If the scene is heartbreaking, to some Latino Texans it also feels tragically familiar. It’s reminiscent of the homemade crosses bearing names that people gathered around in El Paso, Texas, after a gunman killed 23 people at a Walmart on August 10, 2019 in the deadliest attack on Latinos in recent U.S. history.
After that shooting, people in Uvalde gathered together in prayer groups for El Paso, says Sue Rankin, a seven-year resident of Uvalde who participated in a prayer three years ago. Now, people in nearby communities are praying for Uvalde instead. “We never thought this would happen here,” Rankin says. “I see so many people coming together.”
Though so far there have not been any indications that the shooter’s actions were racially motivated, most of the victims in the Uvalde shooting were Latinos. Nearly 90% of the students who attend Robb Elementary School are Latinos, according to Uvalde Consolidated Independent School District data. Nationally, more than 4,100 Latinos die each year from gun violence, are two times more likely to die of gun homicide in the U.S. than white people, and are four times more likely to be wounded by a gun than white people, according to Everytown For Gun Safety, a nonprofit organization that advocates for stricter gun control measures and researches gun violence. (The impact of gun violence on Latinos comes second only to the amount of gun violence inflicted on Black people in America.)

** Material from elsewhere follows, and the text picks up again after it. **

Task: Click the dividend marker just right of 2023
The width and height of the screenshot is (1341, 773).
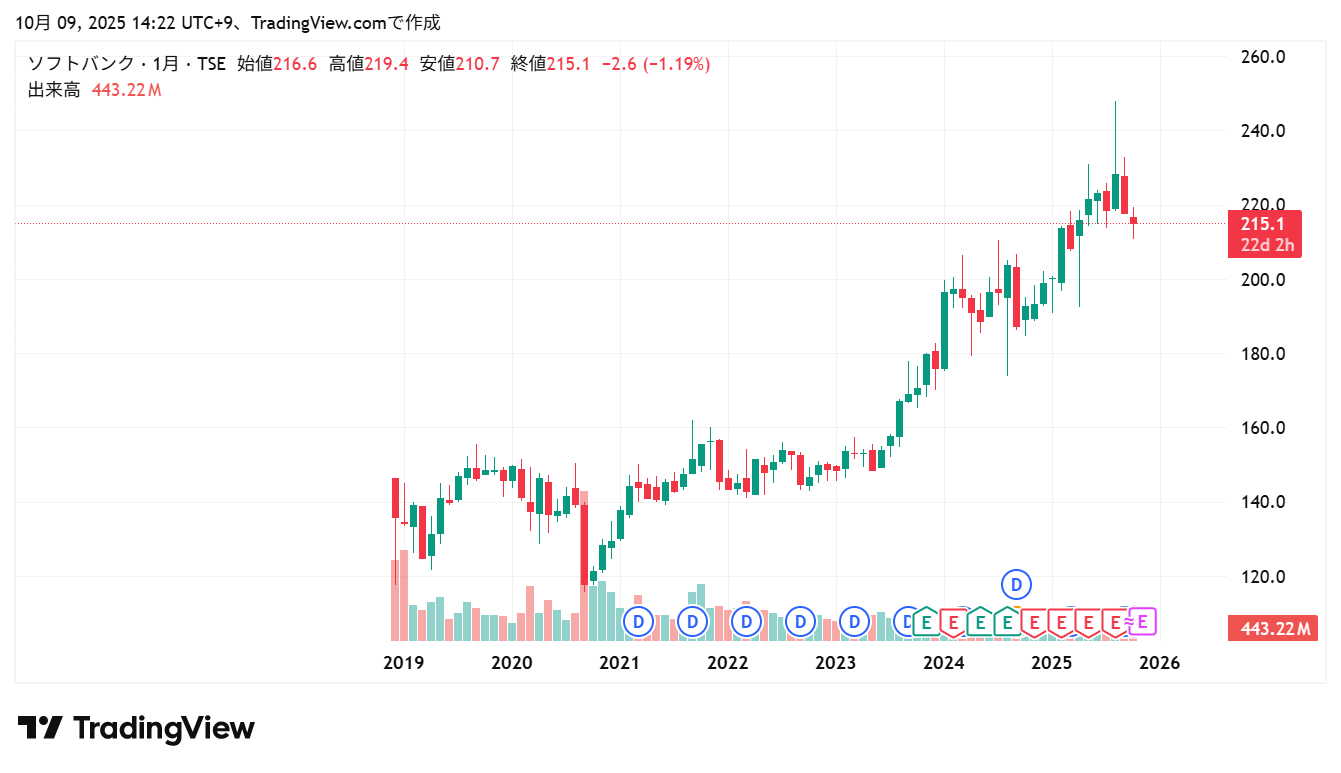Action: tap(854, 622)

Despite the massacre in El Paso, other mass shootings in the state in recent years, and the grim statistics, multiple members of the Uvalde community say their small town always felt like a safe haven. But Tuesday’s violence is now forcing a reckoning among some Uvalde residents over the gun laws in Texas, which are some of the most permissive in the country.

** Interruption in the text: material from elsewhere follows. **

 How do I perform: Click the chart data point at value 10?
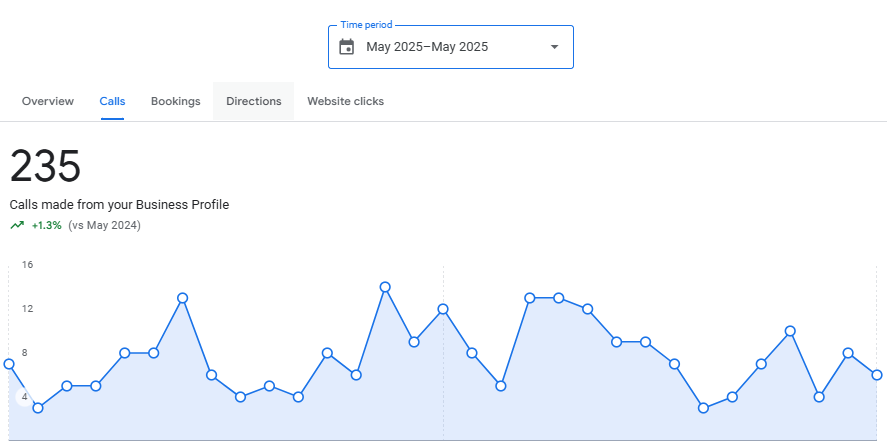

“Canada doesn’t have school shootings, the UK hasn’t had a shooting since it enacted gun control laws…and there were red flags going up all over the place for this [shooter],” says Robert Dennis, who was born and raised in Uvalde and says he has always supported owning guns. “My ideas about gun ownership are changing.” Dennis went to the center of town to write “You will be missed” on each of the 21 memorials Thursday morning.
Uvalde is a quiet community, says resident Sofia Aguilar, with relatively little gun violence despite the pervasive hunting culture and popularity of guns in the town. Aguilar says she supports stricter gun control measures. “I’m very distraught,” she says. “People are buying guns to hurt other people.” Aguilar knew one of the victims, 10-year-old Jacklyn Cazares. She wept when she found Jacklyn’s cross in Town Square.

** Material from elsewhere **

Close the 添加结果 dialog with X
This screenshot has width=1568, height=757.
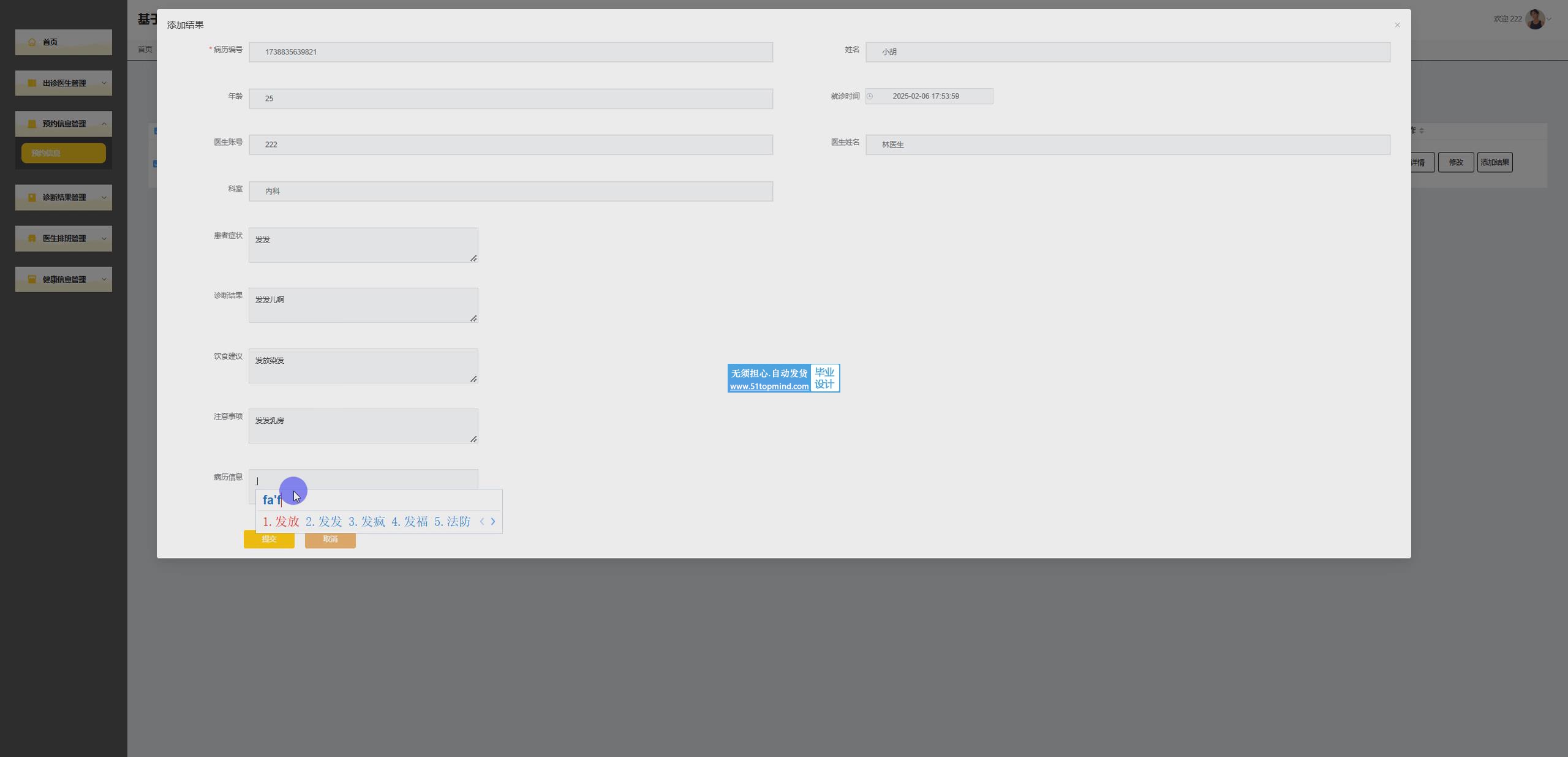coord(1397,25)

Uvalde County Commissioner Ronald “Ronnie” Garza, who attended Robb Elementary as a kid, says he was also shocked that violence of this nature would take place in Uvalde. “Like any small town, we’ll have an incident here or there, but this is just tragic,” Garza says. He is calling on Texas officials to support stricter gun control measures like background checks and age limits. “The current system isn’t working,” he says. “Something has to be done. We can’t accept the status quo.”